__EXERCISE INSTRUCTIONS__: Turn the lines below into a numbered list, dropping any blank lines.

>> begin

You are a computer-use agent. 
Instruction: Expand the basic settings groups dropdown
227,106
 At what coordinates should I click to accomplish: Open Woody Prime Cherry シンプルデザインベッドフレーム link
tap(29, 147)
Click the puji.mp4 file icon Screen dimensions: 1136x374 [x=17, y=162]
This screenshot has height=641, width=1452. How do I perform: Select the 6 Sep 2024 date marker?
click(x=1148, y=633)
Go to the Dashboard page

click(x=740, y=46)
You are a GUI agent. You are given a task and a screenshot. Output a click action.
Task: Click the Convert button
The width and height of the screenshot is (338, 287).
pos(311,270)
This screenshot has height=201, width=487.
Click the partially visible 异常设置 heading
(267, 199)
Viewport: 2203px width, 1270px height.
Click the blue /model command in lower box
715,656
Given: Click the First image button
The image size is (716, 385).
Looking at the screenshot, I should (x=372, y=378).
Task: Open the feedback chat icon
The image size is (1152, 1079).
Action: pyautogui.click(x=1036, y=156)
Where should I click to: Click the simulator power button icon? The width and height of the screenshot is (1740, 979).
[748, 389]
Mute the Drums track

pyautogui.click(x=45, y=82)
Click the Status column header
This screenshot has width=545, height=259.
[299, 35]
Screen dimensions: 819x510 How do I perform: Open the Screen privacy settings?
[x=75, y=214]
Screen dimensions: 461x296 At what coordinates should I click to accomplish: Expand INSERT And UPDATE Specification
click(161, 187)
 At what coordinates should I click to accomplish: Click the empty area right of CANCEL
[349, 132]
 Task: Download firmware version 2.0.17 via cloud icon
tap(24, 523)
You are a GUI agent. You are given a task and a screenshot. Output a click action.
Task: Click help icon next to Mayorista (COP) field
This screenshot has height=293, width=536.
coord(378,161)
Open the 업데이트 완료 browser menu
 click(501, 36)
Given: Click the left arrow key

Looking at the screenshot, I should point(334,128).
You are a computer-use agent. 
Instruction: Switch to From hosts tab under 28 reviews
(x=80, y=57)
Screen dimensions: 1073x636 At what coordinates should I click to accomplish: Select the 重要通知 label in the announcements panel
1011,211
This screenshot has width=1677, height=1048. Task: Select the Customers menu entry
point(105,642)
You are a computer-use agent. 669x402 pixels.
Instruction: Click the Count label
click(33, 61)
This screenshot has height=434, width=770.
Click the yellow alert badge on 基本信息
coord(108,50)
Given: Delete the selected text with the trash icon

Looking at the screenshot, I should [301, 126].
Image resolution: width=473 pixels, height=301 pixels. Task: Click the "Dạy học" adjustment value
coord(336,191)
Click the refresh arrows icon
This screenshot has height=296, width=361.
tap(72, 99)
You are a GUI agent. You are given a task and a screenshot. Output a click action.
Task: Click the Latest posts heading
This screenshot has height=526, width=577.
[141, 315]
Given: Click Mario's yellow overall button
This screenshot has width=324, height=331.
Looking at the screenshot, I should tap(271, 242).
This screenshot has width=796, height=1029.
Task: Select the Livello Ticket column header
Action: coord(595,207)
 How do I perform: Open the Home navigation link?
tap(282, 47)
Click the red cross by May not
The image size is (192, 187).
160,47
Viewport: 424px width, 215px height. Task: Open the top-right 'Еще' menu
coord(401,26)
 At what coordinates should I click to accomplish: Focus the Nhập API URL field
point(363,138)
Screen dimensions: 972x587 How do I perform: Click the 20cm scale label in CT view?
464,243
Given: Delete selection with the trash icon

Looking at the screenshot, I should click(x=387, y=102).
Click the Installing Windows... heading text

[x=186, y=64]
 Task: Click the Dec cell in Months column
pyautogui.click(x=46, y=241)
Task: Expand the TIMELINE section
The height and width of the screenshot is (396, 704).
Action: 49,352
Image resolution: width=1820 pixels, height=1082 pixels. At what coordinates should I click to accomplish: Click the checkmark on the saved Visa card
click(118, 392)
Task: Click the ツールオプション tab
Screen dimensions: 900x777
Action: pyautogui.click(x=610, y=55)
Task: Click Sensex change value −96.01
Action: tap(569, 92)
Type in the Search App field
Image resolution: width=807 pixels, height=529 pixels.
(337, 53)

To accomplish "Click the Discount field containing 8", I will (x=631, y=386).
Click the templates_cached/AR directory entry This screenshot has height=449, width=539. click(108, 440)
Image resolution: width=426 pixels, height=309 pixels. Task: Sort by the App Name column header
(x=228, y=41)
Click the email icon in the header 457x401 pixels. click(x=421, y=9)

>> end

__RESULT FOR THIS EXERCISE__:
1. You are a computer-use agent. 
2. Instruction: Expand the basic settings groups dropdown
3. 227,106
4.  At what coordinates should I click to accomplish: Open Woody Prime Cherry シンプルデザインベッドフレーム link
5. tap(29, 147)
6. Click the puji.mp4 file icon Screen dimensions: 1136x374 [x=17, y=162]
7. This screenshot has height=641, width=1452. How do I perform: Select the 6 Sep 2024 date marker?
8. click(x=1148, y=633)
9. Go to the Dashboard page
10. click(x=740, y=46)
11. You are a GUI agent. You are given a task and a screenshot. Output a click action.
12. Task: Click the Convert button
13. The width and height of the screenshot is (338, 287).
14. pos(311,270)
15. This screenshot has height=201, width=487.
16. Click the partially visible 异常设置 heading
17. (267, 199)
18. Viewport: 2203px width, 1270px height.
19. Click the blue /model command in lower box
20. 715,656
21. Given: Click the First image button
22. The image size is (716, 385).
23. Looking at the screenshot, I should (x=372, y=378).
24. Task: Open the feedback chat icon
25. The image size is (1152, 1079).
26. Action: pyautogui.click(x=1036, y=156)
27. Where should I click to: Click the simulator power button icon? The width and height of the screenshot is (1740, 979).
28. [748, 389]
29. Mute the Drums track
30. pyautogui.click(x=45, y=82)
31. Click the Status column header
32. This screenshot has width=545, height=259.
33. [299, 35]
34. Screen dimensions: 819x510 How do I perform: Open the Screen privacy settings?
35. [x=75, y=214]
36. Screen dimensions: 461x296 At what coordinates should I click to accomplish: Expand INSERT And UPDATE Specification
37. click(161, 187)
38.  At what coordinates should I click to accomplish: Click the empty area right of CANCEL
39. [349, 132]
40.  Task: Download firmware version 2.0.17 via cloud icon
41. tap(24, 523)
42. You are a GUI agent. You are given a task and a screenshot. Output a click action.
43. Task: Click help icon next to Mayorista (COP) field
44. This screenshot has height=293, width=536.
45. coord(378,161)
46. Open the 업데이트 완료 browser menu
47.  click(501, 36)
48. Given: Click the left arrow key
49. Looking at the screenshot, I should point(334,128).
50. You are a computer-use agent. 
51. Instruction: Switch to From hosts tab under 28 reviews
52. (x=80, y=57)
53. Screen dimensions: 1073x636 At what coordinates should I click to accomplish: Select the 重要通知 label in the announcements panel
54. 1011,211
55. This screenshot has width=1677, height=1048. Task: Select the Customers menu entry
56. point(105,642)
57. You are a computer-use agent. 669x402 pixels.
58. Instruction: Click the Count label
59. click(33, 61)
60. This screenshot has height=434, width=770.
61. Click the yellow alert badge on 基本信息
62. coord(108,50)
63. Given: Delete the selected text with the trash icon
64. Looking at the screenshot, I should [301, 126].
65. Image resolution: width=473 pixels, height=301 pixels. Task: Click the "Dạy học" adjustment value
66. coord(336,191)
67. Click the refresh arrows icon
68. This screenshot has height=296, width=361.
69. tap(72, 99)
70. You are a GUI agent. You are given a task and a screenshot. Output a click action.
71. Task: Click the Latest posts heading
72. This screenshot has height=526, width=577.
73. [141, 315]
74. Given: Click Mario's yellow overall button
75. This screenshot has width=324, height=331.
76. Looking at the screenshot, I should tap(271, 242).
77. This screenshot has width=796, height=1029.
78. Task: Select the Livello Ticket column header
79. Action: coord(595,207)
80.  How do I perform: Open the Home navigation link?
81. tap(282, 47)
82. Click the red cross by May not
83. The image size is (192, 187).
84. 160,47
85. Viewport: 424px width, 215px height. Task: Open the top-right 'Еще' menu
86. coord(401,26)
87.  At what coordinates should I click to accomplish: Focus the Nhập API URL field
88. point(363,138)
89. Screen dimensions: 972x587 How do I perform: Click the 20cm scale label in CT view?
90. 464,243
91. Given: Delete selection with the trash icon
92. Looking at the screenshot, I should click(x=387, y=102).
93. Click the Installing Windows... heading text
94. [x=186, y=64]
95.  Task: Click the Dec cell in Months column
96. pyautogui.click(x=46, y=241)
97. Task: Expand the TIMELINE section
98. The height and width of the screenshot is (396, 704).
99. Action: 49,352
100. Image resolution: width=1820 pixels, height=1082 pixels. At what coordinates should I click to accomplish: Click the checkmark on the saved Visa card
101. click(118, 392)
102. Task: Click the ツールオプション tab
103. Screen dimensions: 900x777
104. Action: pyautogui.click(x=610, y=55)
105. Task: Click Sensex change value −96.01
106. Action: tap(569, 92)
107. Type in the Search App field
108. Image resolution: width=807 pixels, height=529 pixels.
109. (337, 53)
110. To accomplish "Click the Discount field containing 8", I will (x=631, y=386).
111. Click the templates_cached/AR directory entry This screenshot has height=449, width=539. click(108, 440)
112. Image resolution: width=426 pixels, height=309 pixels. Task: Sort by the App Name column header
113. (x=228, y=41)
114. Click the email icon in the header 457x401 pixels. click(x=421, y=9)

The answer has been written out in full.